How to change and then resume a failed New-MailboxImportRequest In Exchange 2010

Recently I had to import a handful of PST files into a our Exchange 2010 server using the New-MailboxImportRequest cmdlet, and did so without setting the -baditemlimit parameter. During the import one of the files threw an error. Despite the discoverability of PowerShell, I couldn’t quickly figure out how to restart the import with a newly specified bad item limit. Obviously I didn’t want restart the import from beginning with a bad item limit specified, since that would create duplicate items at the destination mailbox.  And the Resume-MailboxImportRequest cmdlet did not allow you to change the settings of a failed import.  After some searching I came across a TechNet article showing how to do so, but since the information was hard to find via a Google/Bing search I’d figure I’d summarize it.

Once you have a failed mailbox import (the same holds true for exports) you can change the original request by piping it from Get-MailboximportRequest. For example, to set a bad Item limit to 50 on all failed requests.
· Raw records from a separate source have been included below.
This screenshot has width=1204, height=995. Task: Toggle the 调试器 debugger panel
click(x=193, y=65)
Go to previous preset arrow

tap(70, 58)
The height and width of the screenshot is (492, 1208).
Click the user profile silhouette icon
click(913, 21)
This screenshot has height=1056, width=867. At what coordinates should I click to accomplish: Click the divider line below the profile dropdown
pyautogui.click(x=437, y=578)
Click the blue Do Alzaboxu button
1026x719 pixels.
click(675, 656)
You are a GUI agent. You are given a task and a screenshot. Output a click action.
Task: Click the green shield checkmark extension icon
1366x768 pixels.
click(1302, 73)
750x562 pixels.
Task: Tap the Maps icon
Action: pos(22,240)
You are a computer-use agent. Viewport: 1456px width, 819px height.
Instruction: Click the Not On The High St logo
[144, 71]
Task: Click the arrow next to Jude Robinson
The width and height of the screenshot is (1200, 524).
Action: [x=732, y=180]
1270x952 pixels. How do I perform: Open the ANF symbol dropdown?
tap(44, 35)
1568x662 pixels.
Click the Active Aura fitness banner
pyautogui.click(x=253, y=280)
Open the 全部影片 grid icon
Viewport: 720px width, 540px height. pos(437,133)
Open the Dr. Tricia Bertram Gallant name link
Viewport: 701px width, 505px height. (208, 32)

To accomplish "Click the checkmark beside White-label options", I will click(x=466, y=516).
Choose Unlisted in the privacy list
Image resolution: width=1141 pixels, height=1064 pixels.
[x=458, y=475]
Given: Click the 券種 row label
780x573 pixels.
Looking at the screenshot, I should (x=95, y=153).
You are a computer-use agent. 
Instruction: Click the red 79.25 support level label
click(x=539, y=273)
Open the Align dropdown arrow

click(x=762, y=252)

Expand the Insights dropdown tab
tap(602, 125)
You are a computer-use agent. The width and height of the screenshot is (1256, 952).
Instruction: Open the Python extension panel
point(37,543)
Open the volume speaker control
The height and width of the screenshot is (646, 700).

Get-MailboxImportRequest -Status Failed | Set-MailboxImportRequest -BadItemLimit 50

To hit a specific request you can refer to it by name. By default, import requests are named <alias>\MailboxImportX (where X = 0–9). You could have specified a name for the import beforehand and use that to reference the failed mailbox in question, but I didn’t and this was the only failed mailbox. But if needed to I could have used :

Get-MailboxImportRequest -Identity USERALIAS\MailboxImportX | Set-MailboxImportRequest -BadItemLimit 50

If you can’t find the Identity you could always pipe all the failed requests into a formatted table and filter for Identity and Name property to make it easier to find the failed import in question:

Get-MailboxImportRequest -Status Failed | FT name,identity

Paul Cunningham has an interesting technique to get the Import identity over at his excellent Exchange blog : ExchangeserverPro.com . Basically you pull the user name using the get-user cmdlet, saving it as a variable, and then passing it to Get-MailboxExportRequest’s -identity parameter but with the .dn suffix. For example:

$User = get-user Jdoe
Get-MailboxExportRequest -identity $User.dn

So back to the rectifying the failed import: now that you have changed the request and set a larger bad item limit you can then resume all failed requests by:

Get-MailboxImportRequest -Status Failed | Resume-MailboxImportRequest

Or a particular failed mailbox import by:

Get-MailboxImportRequest -Identity USERALIAS\MailboxImportX | Resume-MailboxImportRequest

So what if you wanted to know what issue was causing the failure?  You can do so by using the Get-MailboxImportRequestStatistics with the -IncludeReport parameter . You’ll want to output the report to a text file since it will contain a lot of info that will be much easier to search in a text file as opposed to the console screen. Building off my previous example the command would be:

Get-MailboxImportRequest -Identity USERALIAS\MailboxImportX | Get-MailboxImportRequestStatistics -IncludeReport | FL > C:\FILEPATH\report.txt

You can review the exported text file for exact email(s) that caused the import to fail.